Armed with a new poll that says Texans are concerned about abuses of class-action suits, civil justice reformers are making another attempt to convince the Legislature to place limits on that type of legal action. "Today, these lawsuits don’t seem to be about justice," Tina Bruno, a spokeswoman for Central Texans Against Lawsuit Abuse, said at a Feb. 2 news conference at the Capitol. "They seem to be about greed, pure and simple," she added.

But Richard Hile, speaking on behalf of the Texas Trial Lawyers Association, says opinions handed down last year by the Texas Supreme Court in Intratex Gas Co. v. Richard Beeson, et al. , Ford Motor Co. v. Barry Sheldon, et al. and Southwestern Refining Co., et al. v. Julia Bernal have made it tougher to win class actions in the state.

"It’s our opinion that existing law is sufficient protection for defendants in a suit," says Hile, a partner in Dies & Hile in Austin.

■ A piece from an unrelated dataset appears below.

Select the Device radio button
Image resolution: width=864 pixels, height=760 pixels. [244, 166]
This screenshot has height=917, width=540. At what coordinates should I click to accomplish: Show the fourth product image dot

Bruno cited a poll paid for by the American Tort Reform Association that found 68 percent of the 800 Texans surveyed believe that class-action suits benefit lawyers more than the people who have been injured. The survey, conducted Sept. 27 through Oct. 19 by the Center for Survey Research and Analysis at the University of Connecticut, has a margin of error of plus or minus 3 percentage points.

The Findings
The poll shows that Texans have conflicting attitudes about class-action suits, which allow a lawyer to represent many people in one legal action if they have suffered a similar injury.

Among the findings are that seven out of 10 Texans, or 72 percent of those polled, believe class-action suits are an effective way for people to be compensated for harm. But 62 percent of the respondents believe that class actions lead to higher prices for goods and services without providing real benefits, according to the survey results.

The survey also shows that 67 percent believe that regulation or legislation is a better way to protect individuals from injuries than class actions. The business-backed groups touting the survey have not suggested tougher regulations or legislation to restrain businesses, however.

Instead, the Texas Civil Justice League has been working with key lawmakers to draft a bill that would allow the state Supreme Court, through an interlocutory appeal, to determine whether a class should be certified. Similar legislation has been filed in the previous two sessions.

George Scott Christian, a spokesman for the league, said at the news conference that courts of appeals have the final word on standards for class certification because once a class is certified, the case is unlikely to go to trial. This had led to conflicting standards statewide, he said.

"We would like the Supreme Court to be able to resolve those conflicts," Christian said.

Sen. Teel Bivins, an Amarillo Republican who plans to introduce the bill in the Senate, says in an interview that the certification of a class often determines what is going to happen with a suit. "It forces defendants in many cases to enter into unreasonable settlements because they can’t afford for some jury to decide that they’ve lost the whole ranch," he says.

Provisions Proposed
Bivins says the bill also will include provisions staying court proceedings while an appeal is in progress and requiring that a class action go through the administrative process if a state agency has exclusive jurisdiction over the issue involved in the suit. Another provision, he says, would allow settlement classes so that cases involving plaintiffs with widely varying degrees of injury could be aggregated for settlement purposes.

Christian said at the news conference that the league is asking the Legislature to address the venue law, which was last reformed in 1995, to prevent lawyers from shopping around for the most sympathetic courts. Under the proposal, a class-action suit would have to be filed where a defendant resides or in a place that can be clearly identified as the site where the cause of action arose, he said.

"The problem is we’re getting class actions in remote counties of the state with no direct connection to the case," Christian said.

The venue issue is in the bill draft that the league is working on with the lawmakers, he said.

In 1999, a bill that would have allowed challenges to class-action certifications to be appealed directly to the state Supreme Court won Senate approval but died in the House.

Hile, who was involved in negotiations with the civil justice league in 1999, says the TTLA is concerned about the time factor if interlocutory appeals on class certification can go to the state’s highest civil court. If the certification issue goes from a court of appeals to the Supreme Court, the benefits of the class action could be destroyed by the time there’s an opinion, he says.

If the issue raised in a suit must go through a state agency review, as proposed by the bill, that’s "a black hole that a substantial number of cases will go into and never come out," Hile says.

Allowing settlement classes, Hile says, creates the potential for abuse and collusive efforts. He says such classes do not have to meet the traditional requirements for certification and, while benefiting a defendant and some plaintiffs, could hurt other plaintiffs’ claims.